*PROMPT:* Retype the lines of the material below, exactly and only, from the one containing "Click the キャンセル待ち受付 legend icon" through the last line, with pictures left out.

*DATA SUPPLIED:*
▬▬▬
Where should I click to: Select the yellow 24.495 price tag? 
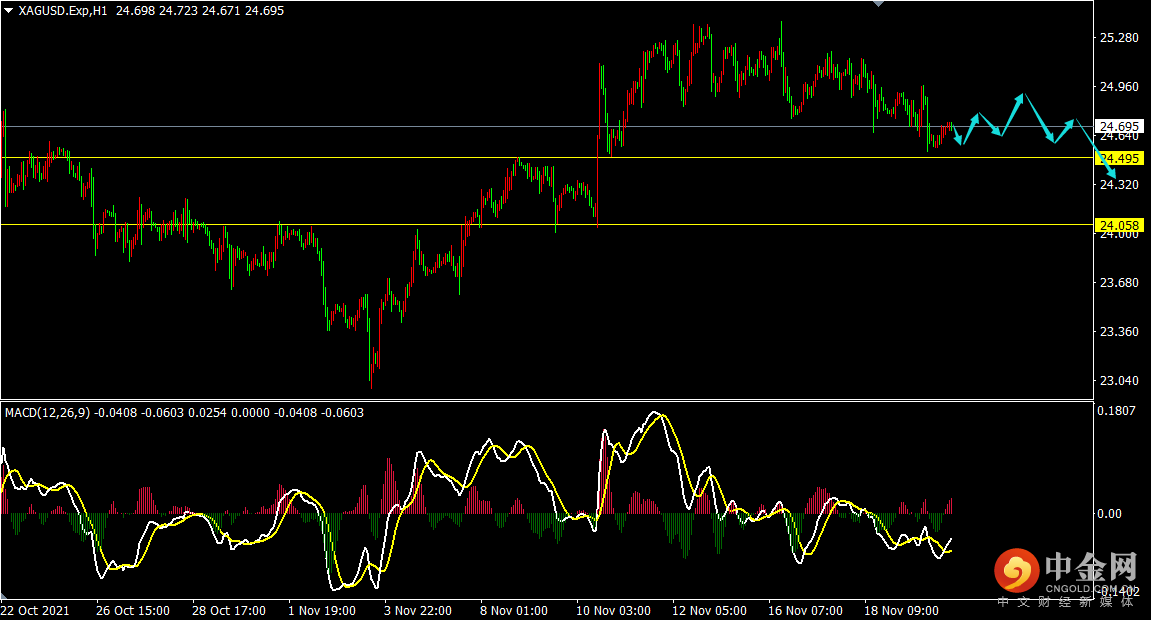click(1120, 159)
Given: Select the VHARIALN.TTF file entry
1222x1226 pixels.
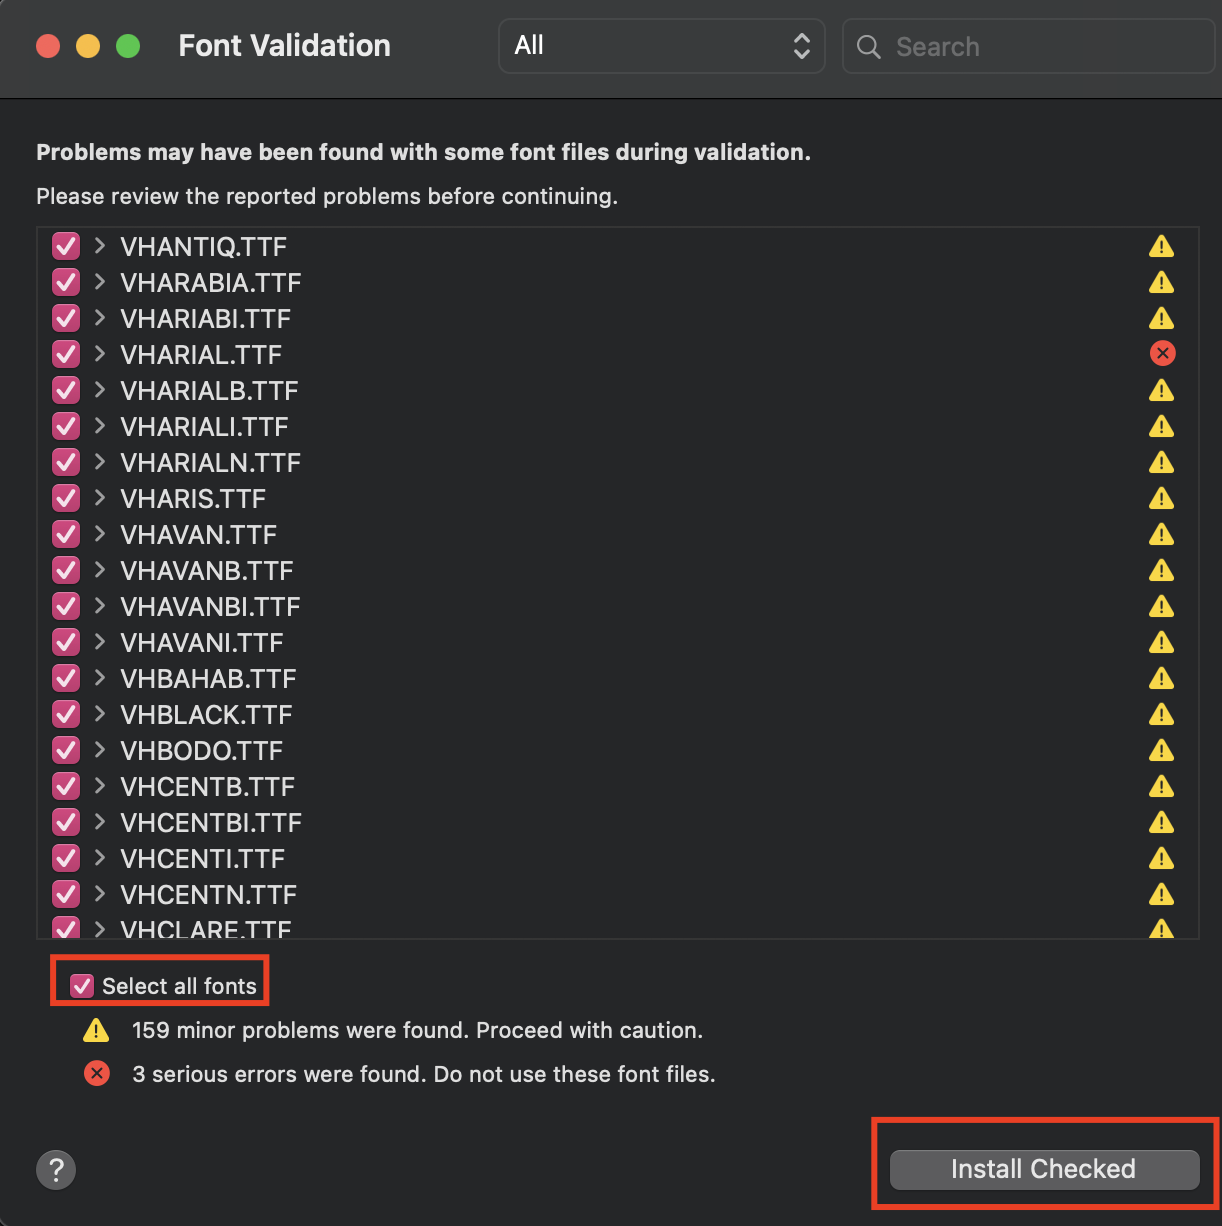Looking at the screenshot, I should click(x=617, y=462).
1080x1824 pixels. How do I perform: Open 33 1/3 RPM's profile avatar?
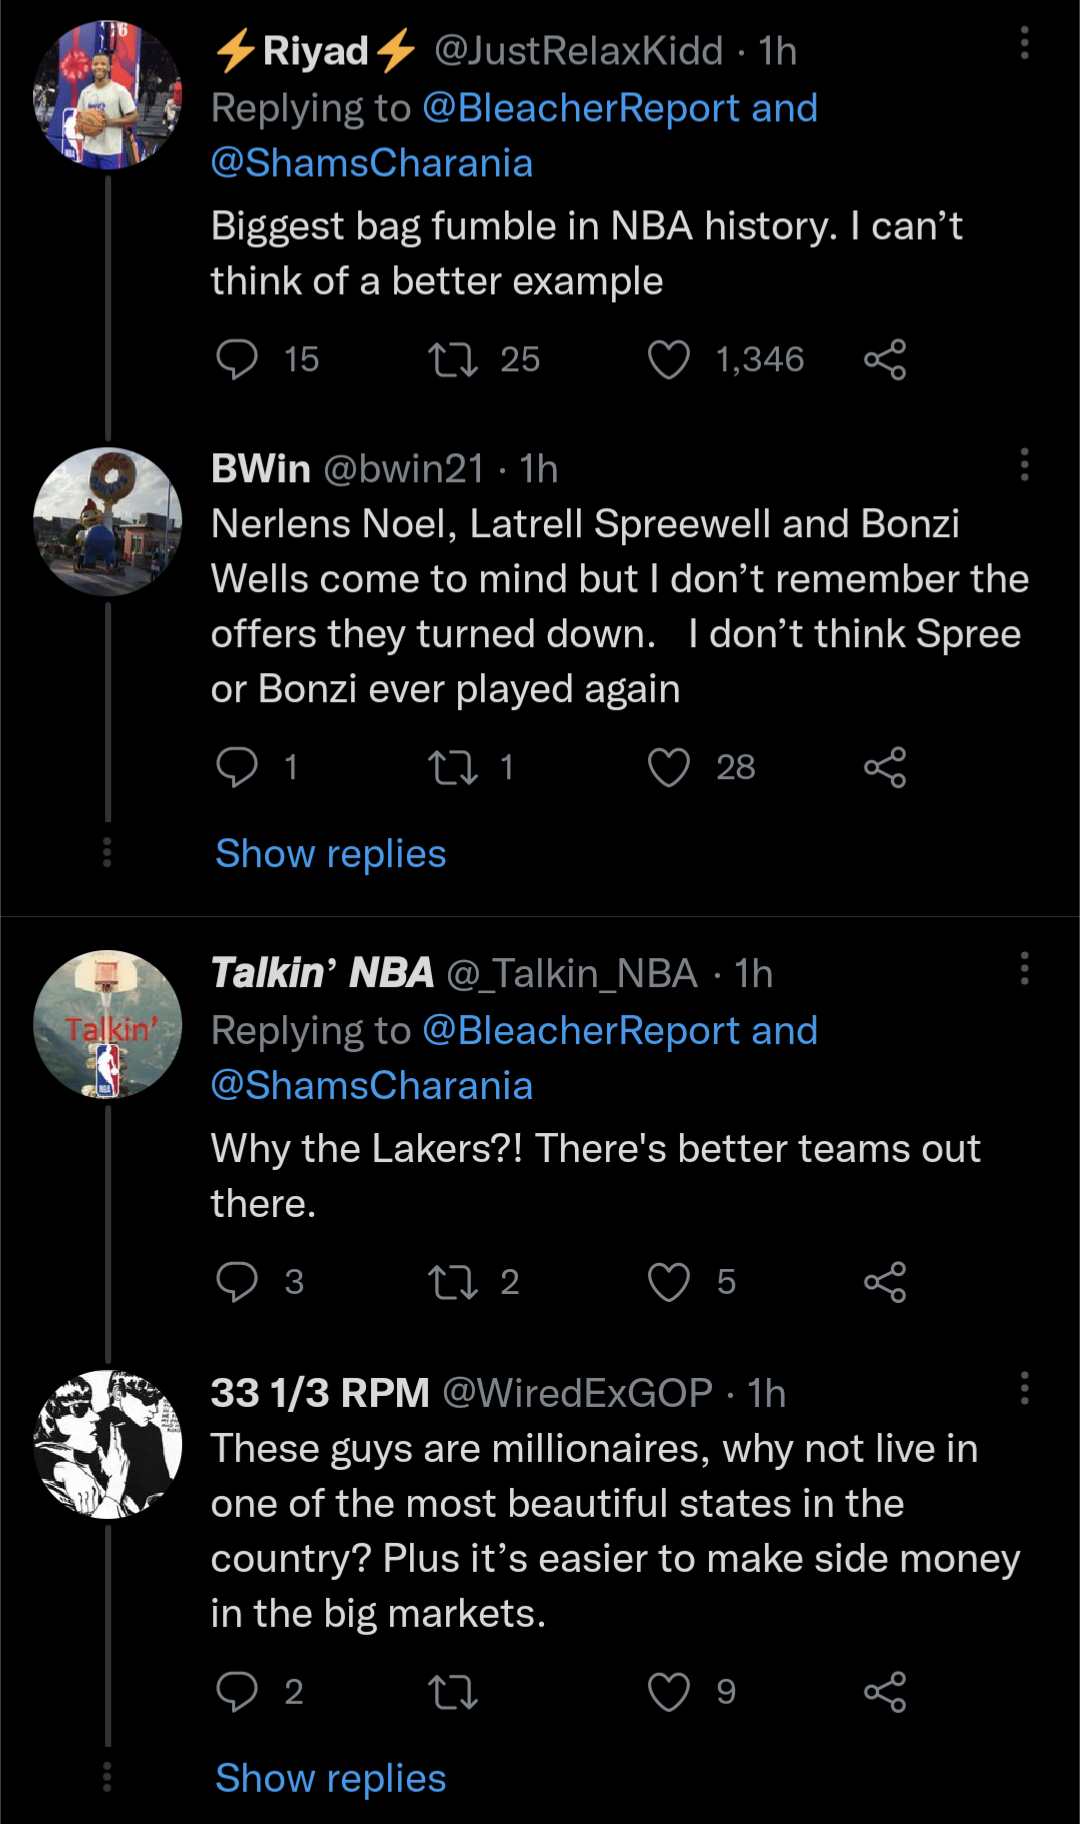point(108,1444)

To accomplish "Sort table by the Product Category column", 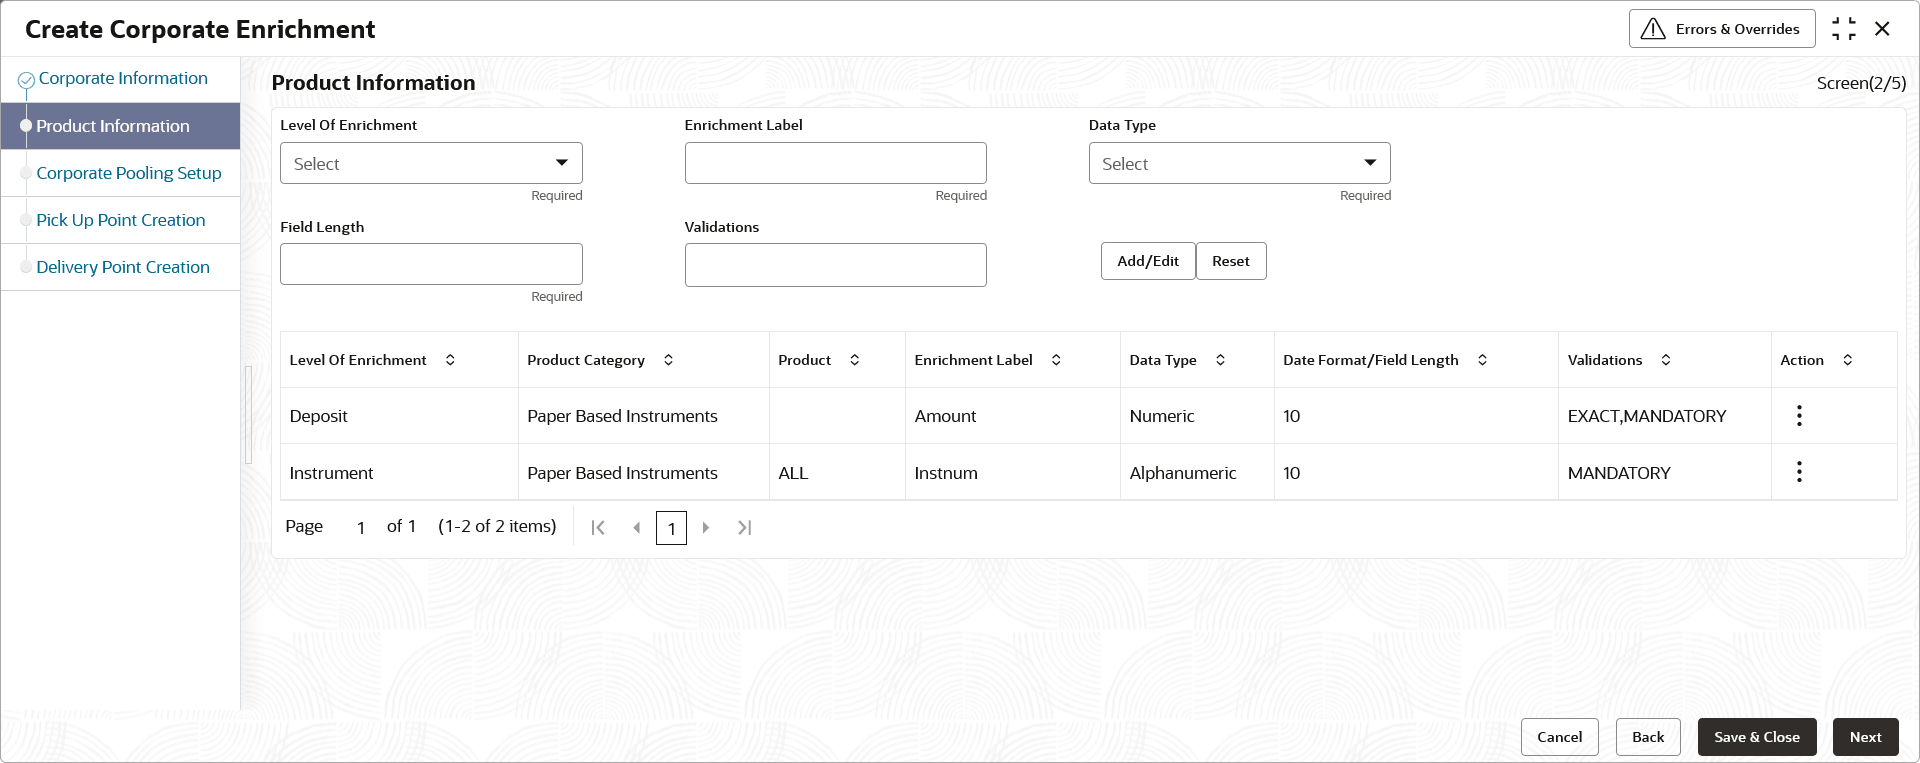I will (x=668, y=360).
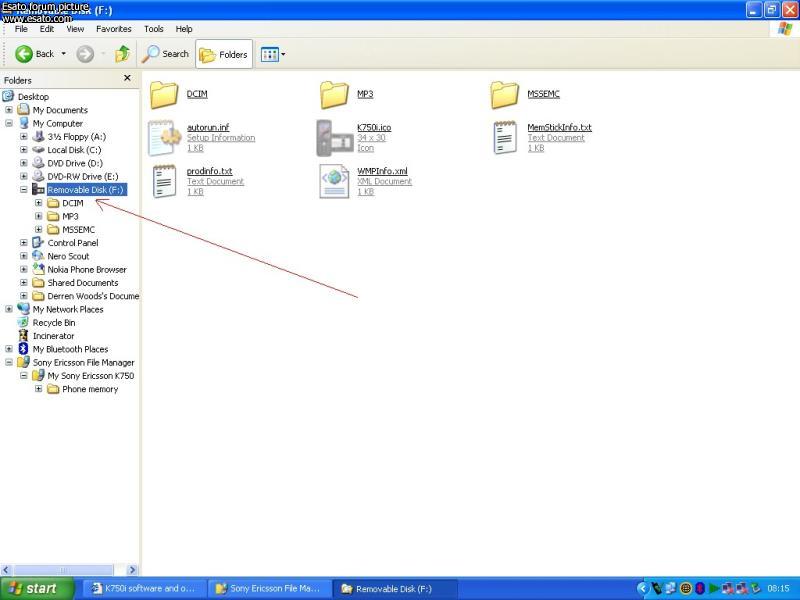Screen dimensions: 800x600
Task: Open the MSSEMC folder icon
Action: coord(505,95)
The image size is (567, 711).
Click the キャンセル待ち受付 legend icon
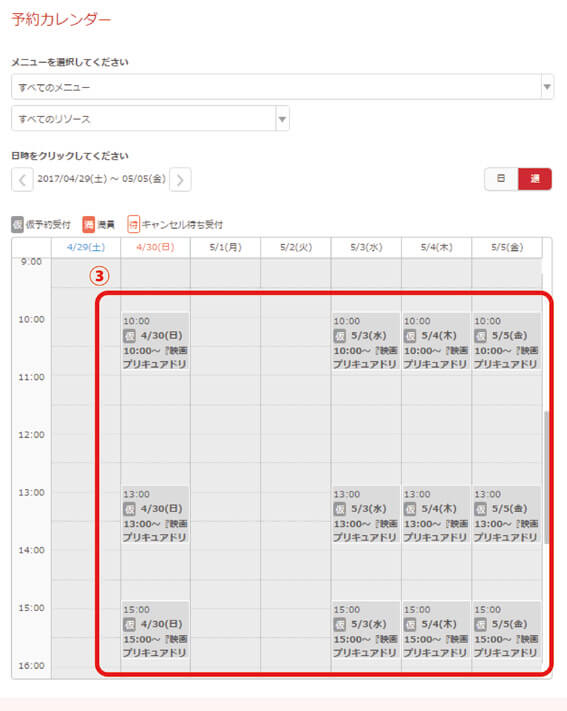133,224
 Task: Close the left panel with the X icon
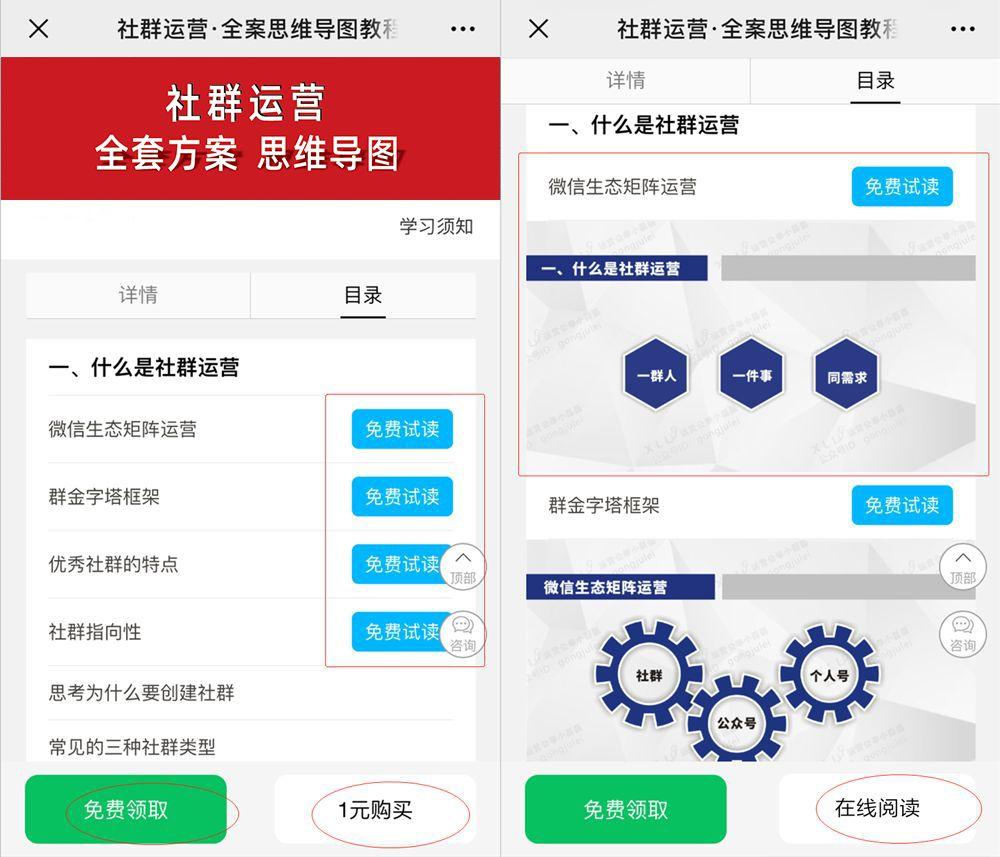pyautogui.click(x=39, y=29)
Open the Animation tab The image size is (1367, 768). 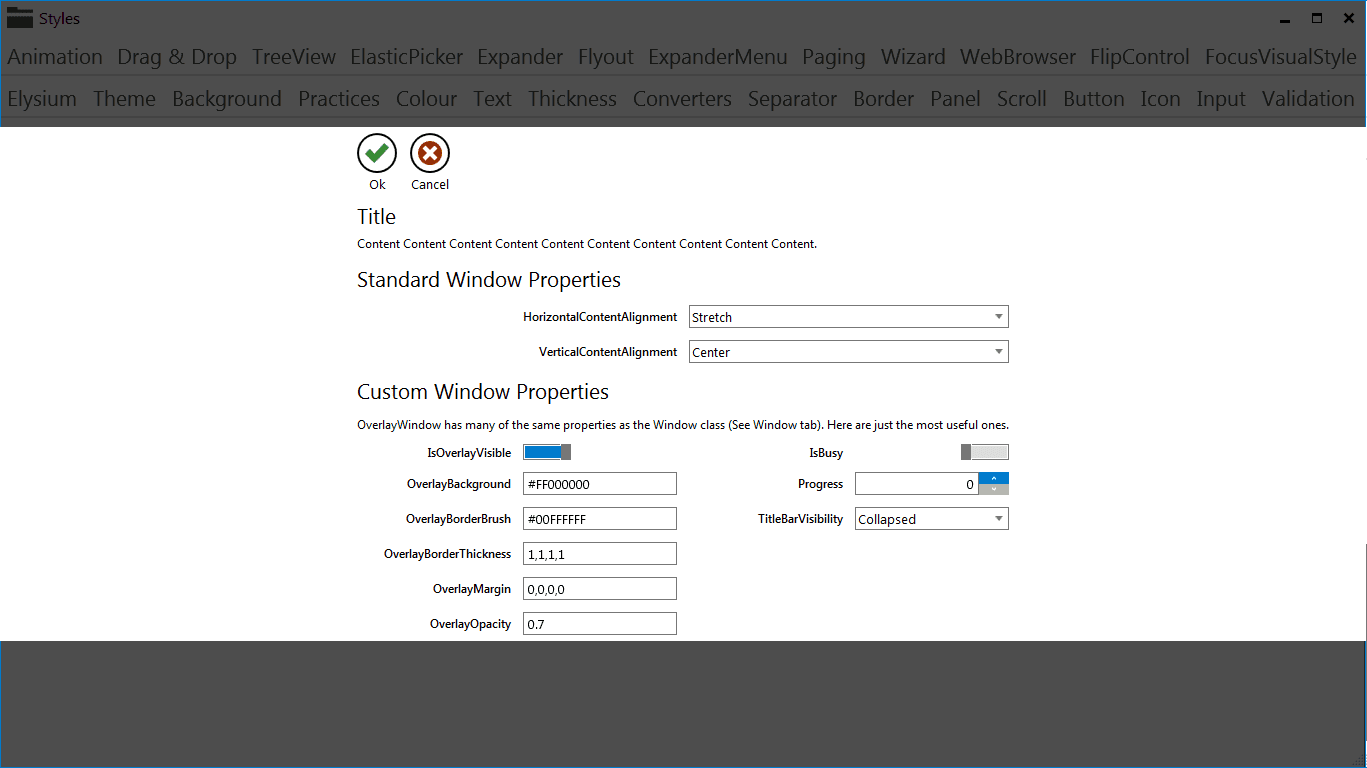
▬▬▬
*THE ANSWER:*
Click the キャンセル待ち受付 legend icon
133,224
 Task: Close the left panel with the X icon
pyautogui.click(x=39, y=29)
Open the Animation tab The image size is (1367, 768). 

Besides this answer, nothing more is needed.